Cuando el negro salió de la pieza venía sonriendo, triunfador, abrochándose la bragueta. Nos
guiñó un ojo.
—Pasá vos.
—No, yo no.
Yo después.
Entró el colorado; después entró Aníbal. Y cuando salían, salían distintos. Salían hombres.
Sí, esa era exactamente la impresión que yo tenía.
Entré yo. Cuando salí vos no estabas.
—Dónde está César.
—Disparó.— Y el ademán –un ademán que pudo ser idéntico al del negro– se me heló en la
punta de los dedos, en la cara, me lo borró el viento del patio porque de pronto yo estaba fuera del
rancho.
—Vos también te asustaste, pibe.
Tomando mate contra un árbol vi al marido de la gorda; el chico jugaba entre sus piernas.
—Qué me voy a asustar. Busco al otro, al que se fue.
—Agarró pa ayá —con la misma mano que sostenía la pava, señaló el sitio. Y el chico
sonreía. Y el chico también dijo pa ayá.
Te alcancé frente al Matadero Viejo; quedaste arrinconado contra un cerco. Me mirabas.
—Lo sabías.
—Volvé.
—No puedo. Abelardo, te juro que no puedo.
—Volvé, animal.
—Por Dios que no puedo.
—Volvé o te llevo a patadas en el culo.
La luna grande, no me olvido, blanquísima luna de verano entre los árboles y tu cara de
tristeza o de vergüenza, tu cara de pedirme perdón, a mí, tu hermosa cara iluminada, desfigurándose
de pronto. Me ardía la mano. Pero había que golpear, lastimar, ensuciarte para olvidarse de aquella
cosa, como una arcada, que me estaba atragantando.

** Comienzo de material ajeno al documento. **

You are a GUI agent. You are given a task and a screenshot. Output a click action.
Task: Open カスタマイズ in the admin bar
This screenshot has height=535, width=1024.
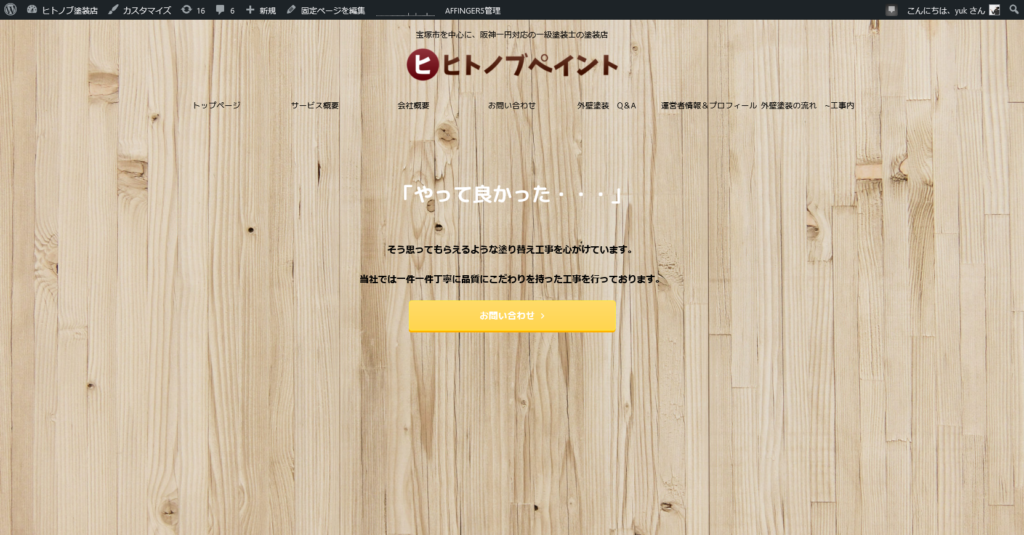pos(140,10)
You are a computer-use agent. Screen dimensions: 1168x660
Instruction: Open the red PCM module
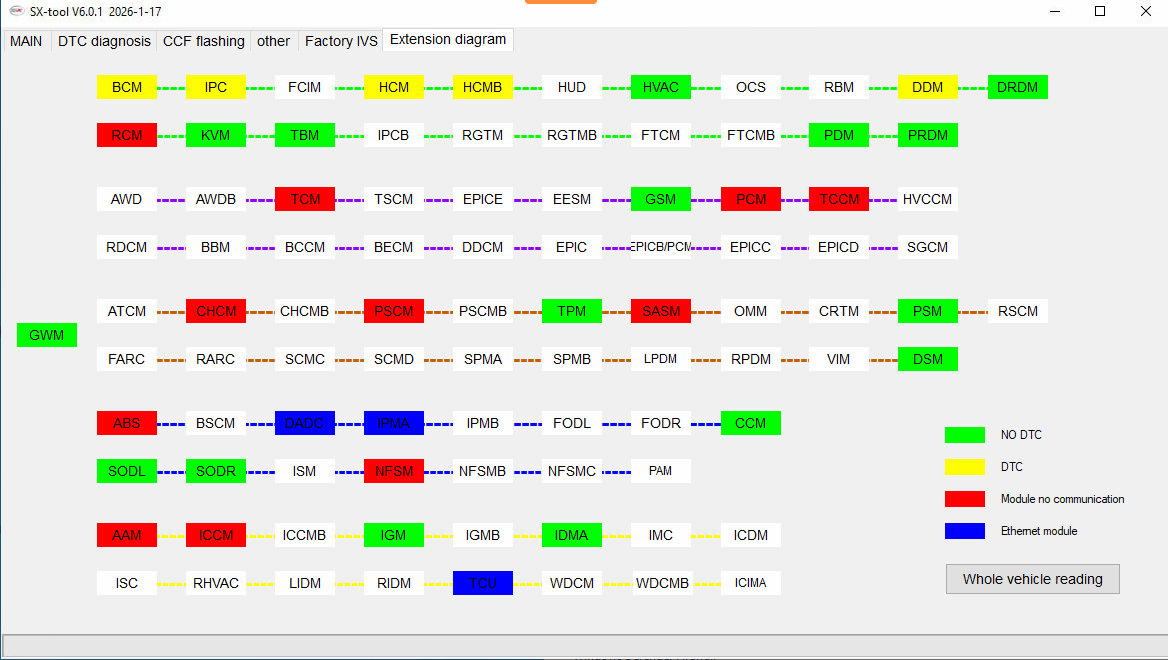click(x=750, y=199)
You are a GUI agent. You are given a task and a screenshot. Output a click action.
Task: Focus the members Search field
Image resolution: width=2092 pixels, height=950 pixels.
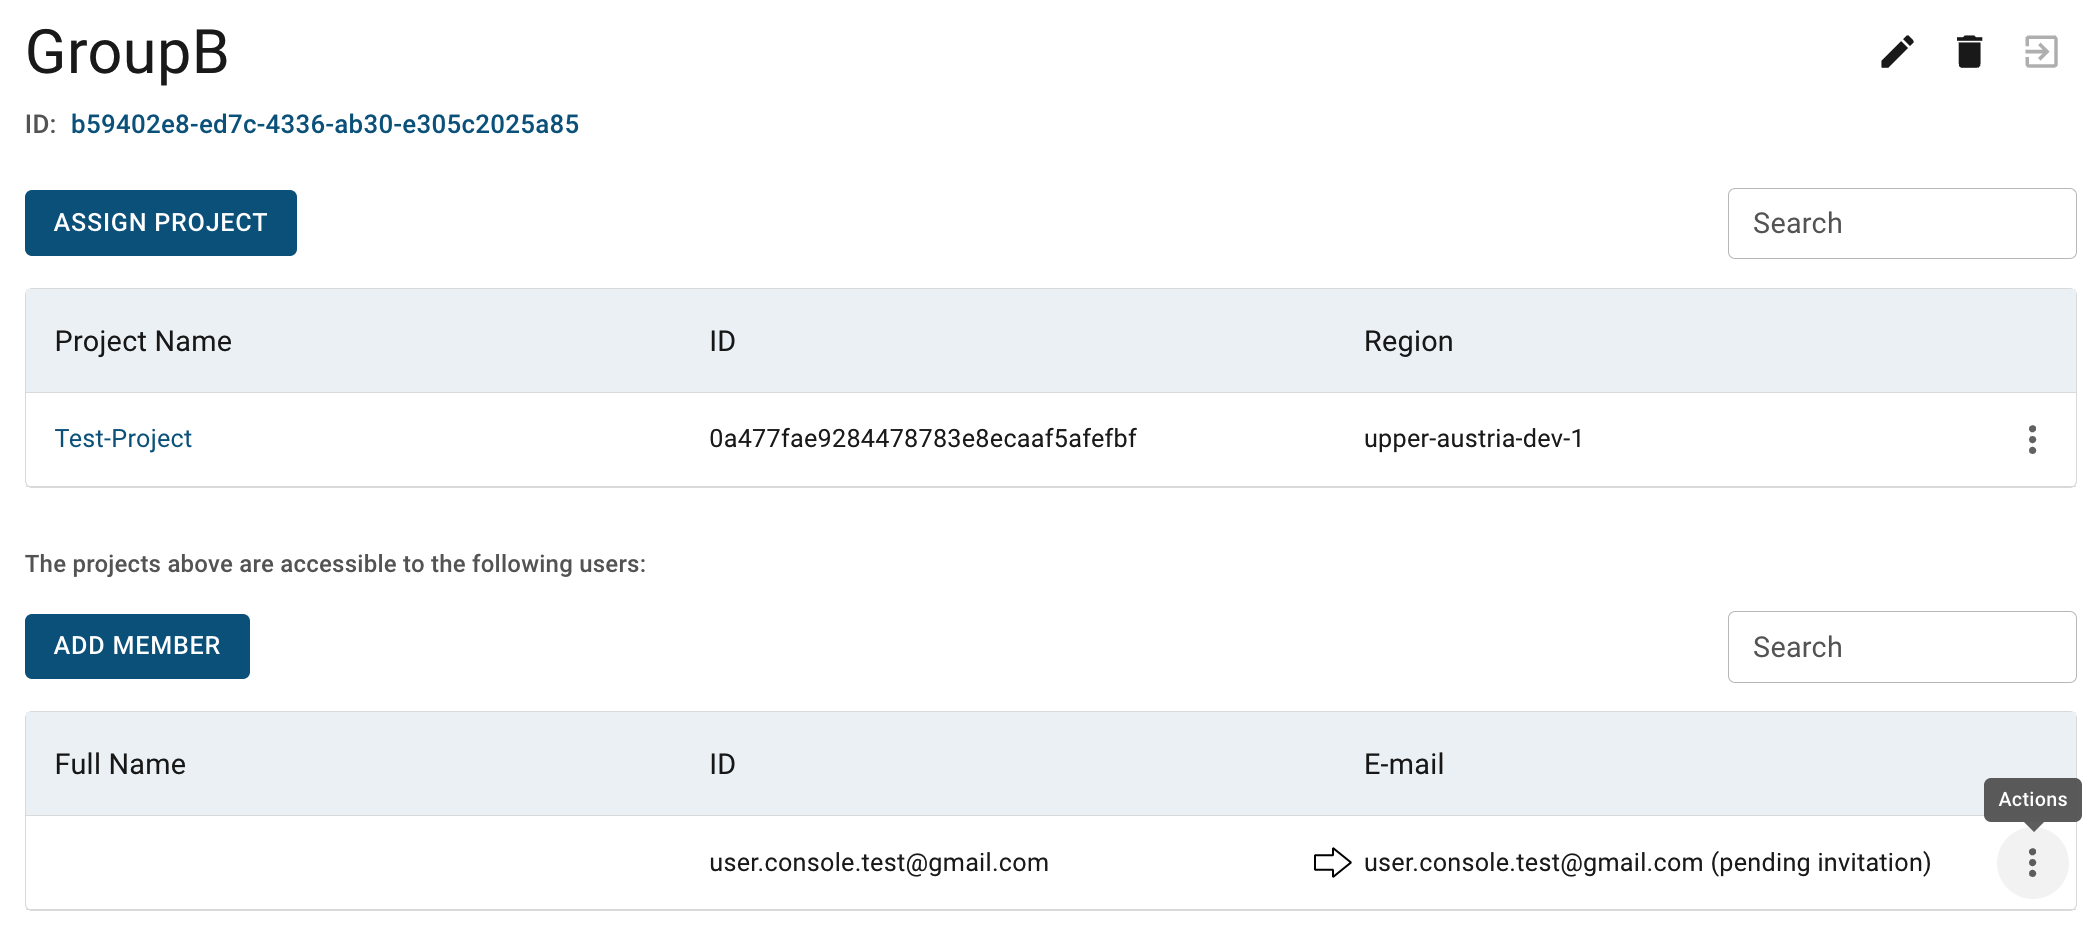[x=1902, y=647]
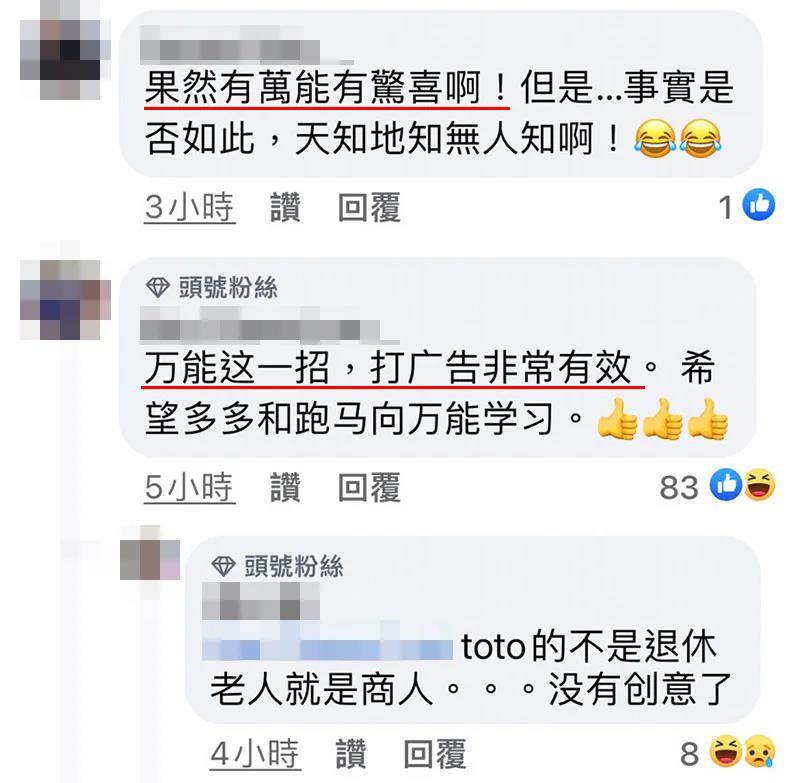The height and width of the screenshot is (783, 800).
Task: Like the first comment via 讚
Action: [x=285, y=207]
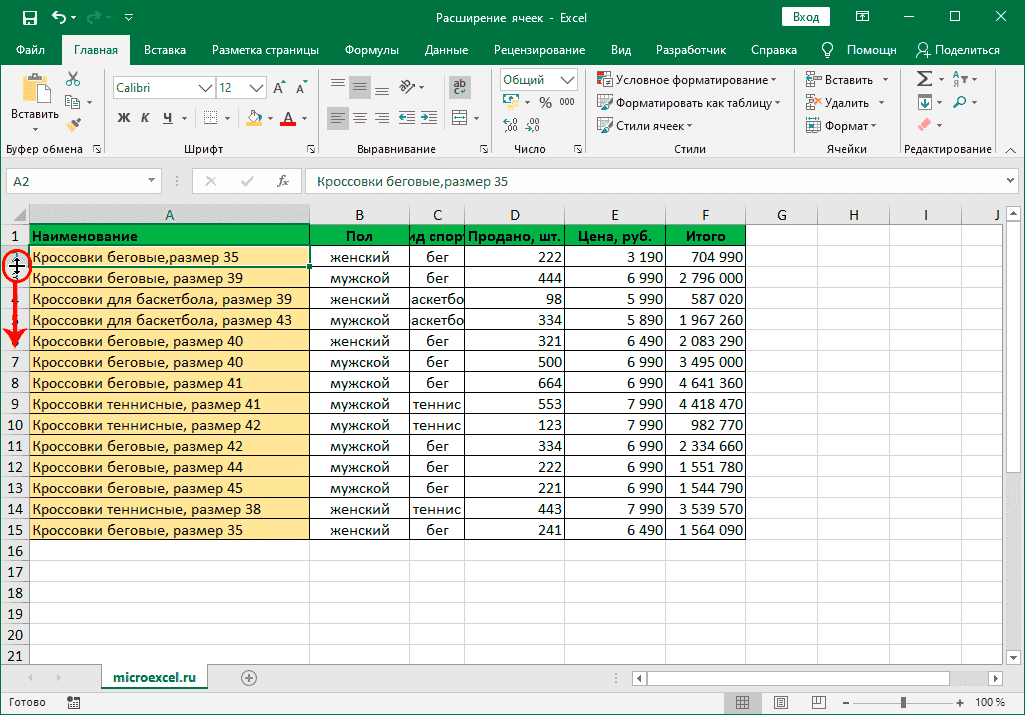Image resolution: width=1025 pixels, height=715 pixels.
Task: Switch to the Формулы ribbon tab
Action: pyautogui.click(x=371, y=50)
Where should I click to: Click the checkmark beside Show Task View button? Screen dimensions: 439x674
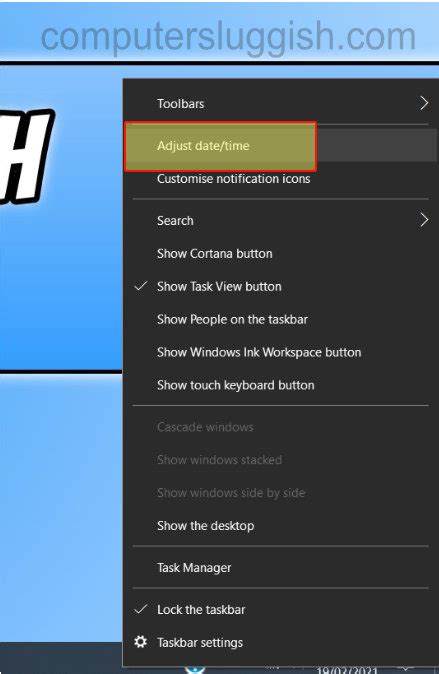pyautogui.click(x=141, y=286)
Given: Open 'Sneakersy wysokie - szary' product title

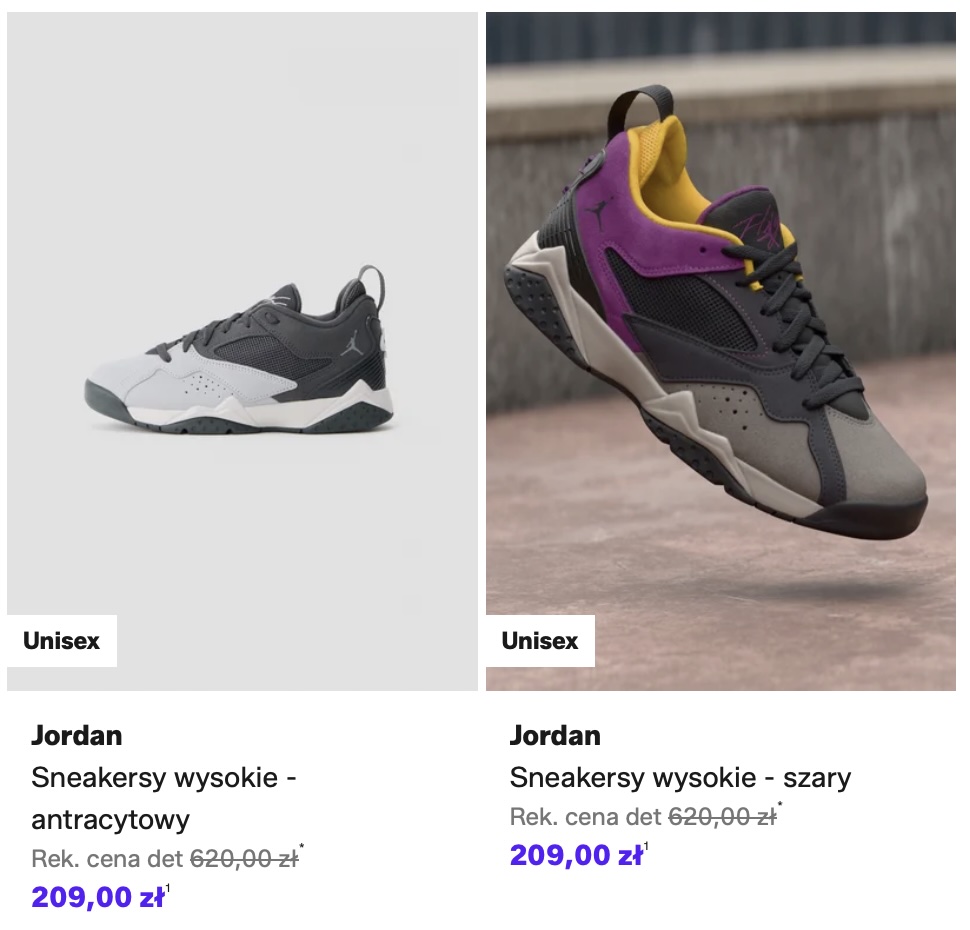Looking at the screenshot, I should coord(680,777).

—Bruto —dijiste—. Bruto de porquería. Te odio. Sos igual, sos peor que los otros.
Te llevaste la mano a la boca, igual que el chico cuando salía de la pieza. No te defendiste.
Cuando te ibas, todavía alcancé a decir:
—Maricón. Maricón de mierda.
Y después lo grité.
Escuchame, César. Es necesario que leas esto. Porque hay cosas que uno lleva mordidas,
trampeadas en la vergüenza toda la vida, hay cosas por las que uno, a solas, se escupe la cara en el
espejo. Pero de golpe, un día necesita decirlas, confesárselas a alguien. Escuchame. Aquella noche,
al salir de la pieza de la gorda, yo le pedí, por favor, no se lo vaya a contar a los otros. Porque
aquella noche yo no pude. Yo tampoco pude.